### DATA TO USE
+-------+
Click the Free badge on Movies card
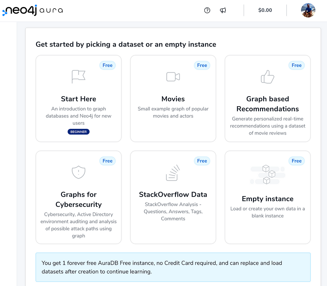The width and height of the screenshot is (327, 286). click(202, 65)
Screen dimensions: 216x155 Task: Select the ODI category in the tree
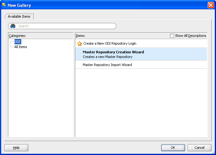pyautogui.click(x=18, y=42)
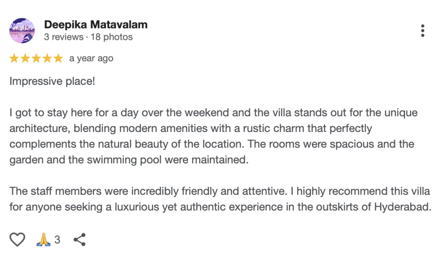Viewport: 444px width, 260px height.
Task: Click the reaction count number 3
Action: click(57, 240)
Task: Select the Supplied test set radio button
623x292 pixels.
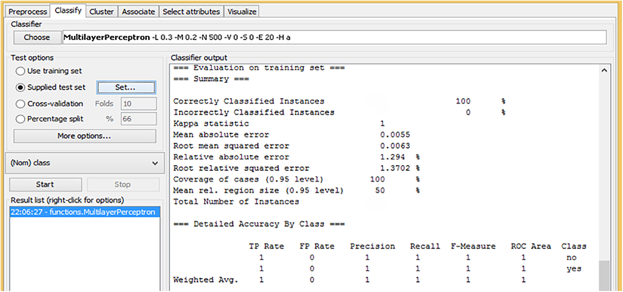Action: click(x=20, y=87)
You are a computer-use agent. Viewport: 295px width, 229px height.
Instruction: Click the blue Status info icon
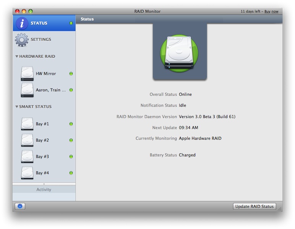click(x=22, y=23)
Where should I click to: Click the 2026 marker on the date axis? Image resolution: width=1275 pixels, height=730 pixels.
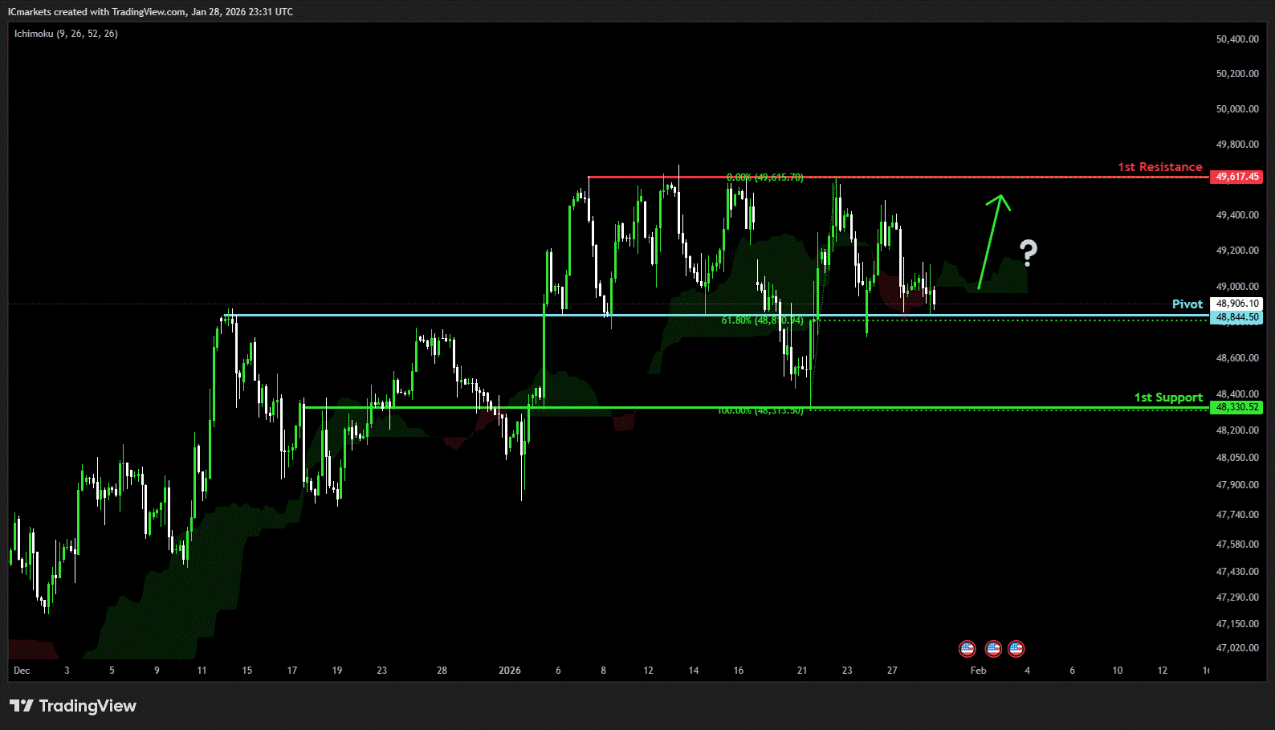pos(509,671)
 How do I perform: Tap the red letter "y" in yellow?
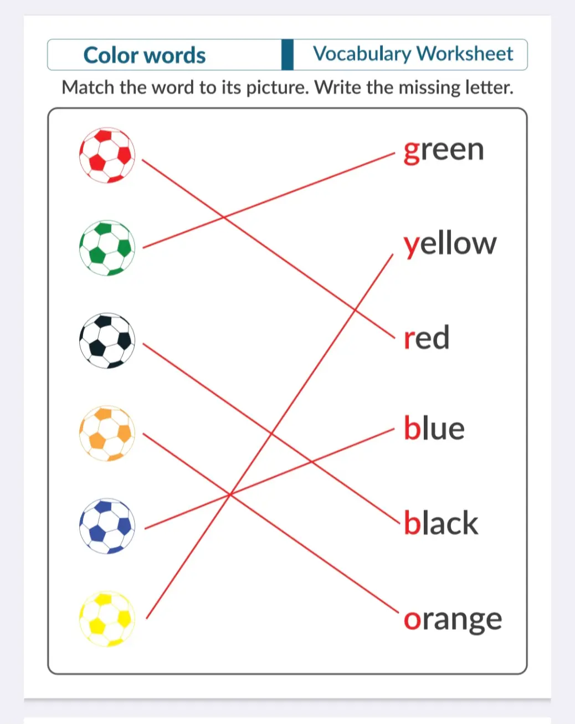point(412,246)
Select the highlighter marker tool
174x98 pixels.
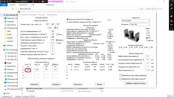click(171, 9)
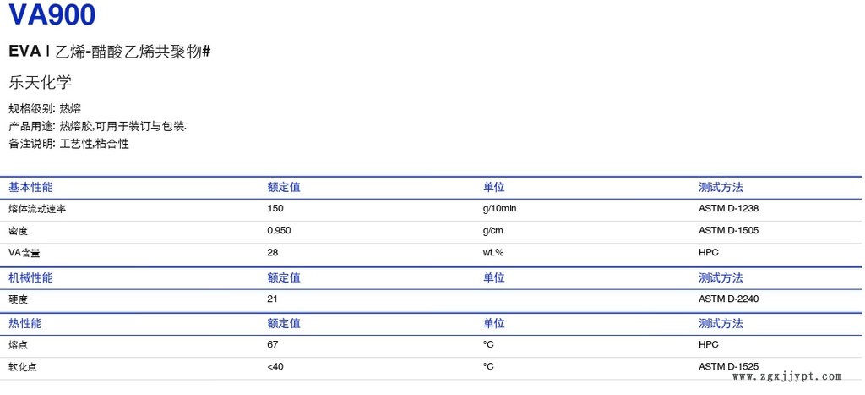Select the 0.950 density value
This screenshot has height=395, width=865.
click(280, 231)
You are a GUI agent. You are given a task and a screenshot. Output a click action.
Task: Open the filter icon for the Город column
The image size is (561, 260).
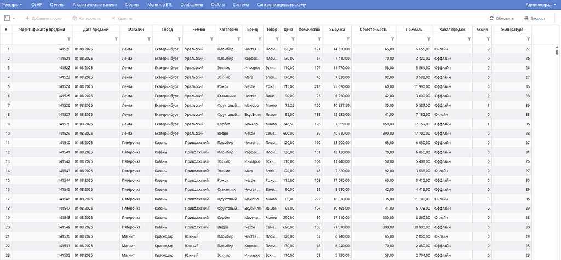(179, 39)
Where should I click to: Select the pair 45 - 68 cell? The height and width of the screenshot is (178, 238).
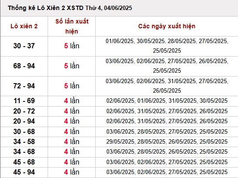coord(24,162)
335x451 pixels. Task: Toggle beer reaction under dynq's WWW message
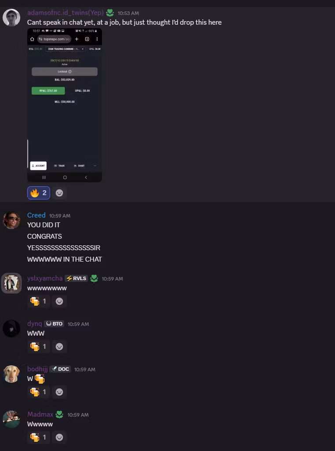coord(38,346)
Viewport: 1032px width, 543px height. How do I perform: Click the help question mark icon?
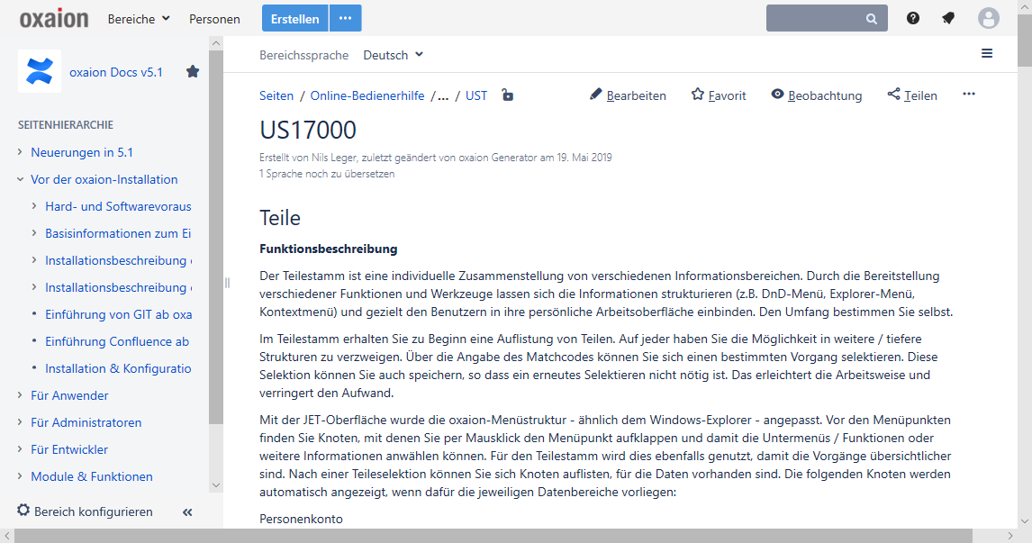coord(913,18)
+-------+
### WHAT YOU WILL DO
Copy out all of the material above word for word, leaving out the pictures.

### THE OUTPUT
Click the Free badge on Movies card
The width and height of the screenshot is (327, 286). click(202, 65)
Screen dimensions: 216x155 Task: Select the ODI category in the tree
pyautogui.click(x=18, y=42)
Viewport: 444px width, 260px height.
Task: Click the reaction count number 3
Action: click(57, 240)
Task: Select the Supplied test set radio button
623x292 pixels.
Action: click(x=20, y=87)
You are a computer-use agent. Viewport: 295px width, 229px height.
Instruction: Click the blue Status info icon
click(x=22, y=23)
Where should I click to: Click the 2026 marker on the date axis? Image resolution: width=1275 pixels, height=730 pixels.
pos(509,671)
 How do I perform: Tap the red letter "y" in yellow?
point(412,246)
Select the highlighter marker tool
174x98 pixels.
click(171, 9)
Select the 0.950 density value
This screenshot has height=395, width=865.
click(280, 231)
You are a GUI agent. You are given a task and a screenshot. Output a click action.
Task: Open the filter icon for the Город column
The image size is (561, 260).
(179, 39)
Where should I click to: Select the pair 45 - 68 cell? The height and width of the screenshot is (178, 238).
coord(24,162)
335x451 pixels. Task: Toggle beer reaction under dynq's WWW message
coord(38,346)
Viewport: 1032px width, 543px height. How do I perform: Click the help question mark icon?
coord(913,18)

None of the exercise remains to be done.